面向事件相机分类与回归的高效且有效的基于点的方法再思考:EventMamba

Rethinking Efficient and Effective Point-based Networks for Event Camera Classification and Regression: EventMamba

摘要 Abstract

事件相机从生物系统中汲取灵感,具有低延迟、高动态范围且功耗极低的特点。当前处理事件云的最常用方法是将其转换为帧表示,这种方法忽略了事件的稀疏性,丢失了精细的时间信息,并增加了计算负担。相比之下,点云是一种流行的三维数据处理表示方法,可以用于提取局部和全局的空间特征。
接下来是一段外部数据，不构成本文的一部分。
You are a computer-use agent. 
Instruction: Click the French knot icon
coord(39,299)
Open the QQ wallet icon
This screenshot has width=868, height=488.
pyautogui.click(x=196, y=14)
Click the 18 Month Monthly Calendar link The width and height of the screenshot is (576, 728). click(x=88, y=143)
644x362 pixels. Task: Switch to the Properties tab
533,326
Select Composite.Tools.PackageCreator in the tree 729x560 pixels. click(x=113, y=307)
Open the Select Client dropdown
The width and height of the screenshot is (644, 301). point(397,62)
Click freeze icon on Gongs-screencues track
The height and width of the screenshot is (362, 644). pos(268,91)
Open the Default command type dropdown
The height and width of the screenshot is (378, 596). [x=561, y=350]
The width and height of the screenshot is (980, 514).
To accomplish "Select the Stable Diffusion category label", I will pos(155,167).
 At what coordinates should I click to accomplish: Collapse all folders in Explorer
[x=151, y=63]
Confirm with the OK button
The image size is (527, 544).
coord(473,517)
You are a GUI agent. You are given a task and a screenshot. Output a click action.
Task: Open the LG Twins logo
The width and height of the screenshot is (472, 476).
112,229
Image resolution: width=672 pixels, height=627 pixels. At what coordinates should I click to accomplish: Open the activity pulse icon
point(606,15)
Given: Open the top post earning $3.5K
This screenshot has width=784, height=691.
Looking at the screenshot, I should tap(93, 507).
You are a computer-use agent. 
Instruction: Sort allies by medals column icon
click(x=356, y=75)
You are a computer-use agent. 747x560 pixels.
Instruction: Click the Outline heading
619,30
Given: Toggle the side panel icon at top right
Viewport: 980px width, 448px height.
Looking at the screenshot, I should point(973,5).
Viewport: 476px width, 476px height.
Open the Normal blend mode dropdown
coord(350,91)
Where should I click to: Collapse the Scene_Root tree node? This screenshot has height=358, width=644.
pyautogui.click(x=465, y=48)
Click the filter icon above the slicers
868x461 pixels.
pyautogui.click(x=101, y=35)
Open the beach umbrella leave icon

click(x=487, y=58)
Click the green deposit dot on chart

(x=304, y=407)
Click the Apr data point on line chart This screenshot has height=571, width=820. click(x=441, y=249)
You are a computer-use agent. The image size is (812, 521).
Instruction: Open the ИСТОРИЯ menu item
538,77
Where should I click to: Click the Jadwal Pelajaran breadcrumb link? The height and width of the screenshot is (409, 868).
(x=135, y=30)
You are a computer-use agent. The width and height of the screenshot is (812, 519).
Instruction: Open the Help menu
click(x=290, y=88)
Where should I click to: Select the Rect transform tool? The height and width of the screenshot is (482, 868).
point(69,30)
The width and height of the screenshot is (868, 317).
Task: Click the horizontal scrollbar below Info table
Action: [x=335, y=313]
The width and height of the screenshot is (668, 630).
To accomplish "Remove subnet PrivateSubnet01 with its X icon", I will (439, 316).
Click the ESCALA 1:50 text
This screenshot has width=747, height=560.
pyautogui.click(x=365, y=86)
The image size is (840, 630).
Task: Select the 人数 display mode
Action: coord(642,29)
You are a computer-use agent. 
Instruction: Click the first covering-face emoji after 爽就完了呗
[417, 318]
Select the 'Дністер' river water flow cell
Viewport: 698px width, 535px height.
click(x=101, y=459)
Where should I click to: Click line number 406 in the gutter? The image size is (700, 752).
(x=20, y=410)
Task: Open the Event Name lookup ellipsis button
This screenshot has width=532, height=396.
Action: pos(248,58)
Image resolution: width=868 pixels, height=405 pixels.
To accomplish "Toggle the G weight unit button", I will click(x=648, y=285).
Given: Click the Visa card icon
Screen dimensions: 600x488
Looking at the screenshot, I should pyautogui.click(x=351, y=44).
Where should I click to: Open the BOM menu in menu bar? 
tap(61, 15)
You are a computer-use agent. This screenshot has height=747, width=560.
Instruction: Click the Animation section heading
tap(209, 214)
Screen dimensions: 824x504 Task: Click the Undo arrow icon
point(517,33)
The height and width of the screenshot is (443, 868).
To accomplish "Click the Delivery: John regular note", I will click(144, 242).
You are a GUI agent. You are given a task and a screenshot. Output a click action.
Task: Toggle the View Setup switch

然而,与基于帧的方法相比,先前的基于点的方法在处理时空事件流时表现不佳。为了弥补这一差距,我们提出了EventMamba,这是一种基于点云表示的高效且有效的方法框架,重新思考了事件云与点云之间的区别,强调了重要的时间信息。随后,事件云被馈入一个分层结构中,包含分阶段的模块,以处理隐式和显式的时间特征。具体而言,我们重新设计了全局提取器,通过时间聚合和基于状态空间模型(SSM)的Mamba增强对长事件序列的显式时间提取。实验表明,我们的模型在消耗最少计算资源的同时,在六个不同规模的动作识别数据集上仍表现出SOTA的基于点的方法性能。此外,在摄像机姿态重定位(CPR)和眼动追踪回归任务上,我们的模型甚至优于所有基于帧的方法。我们的代码可在https://github.com/rhwxmx/EventMamba获取。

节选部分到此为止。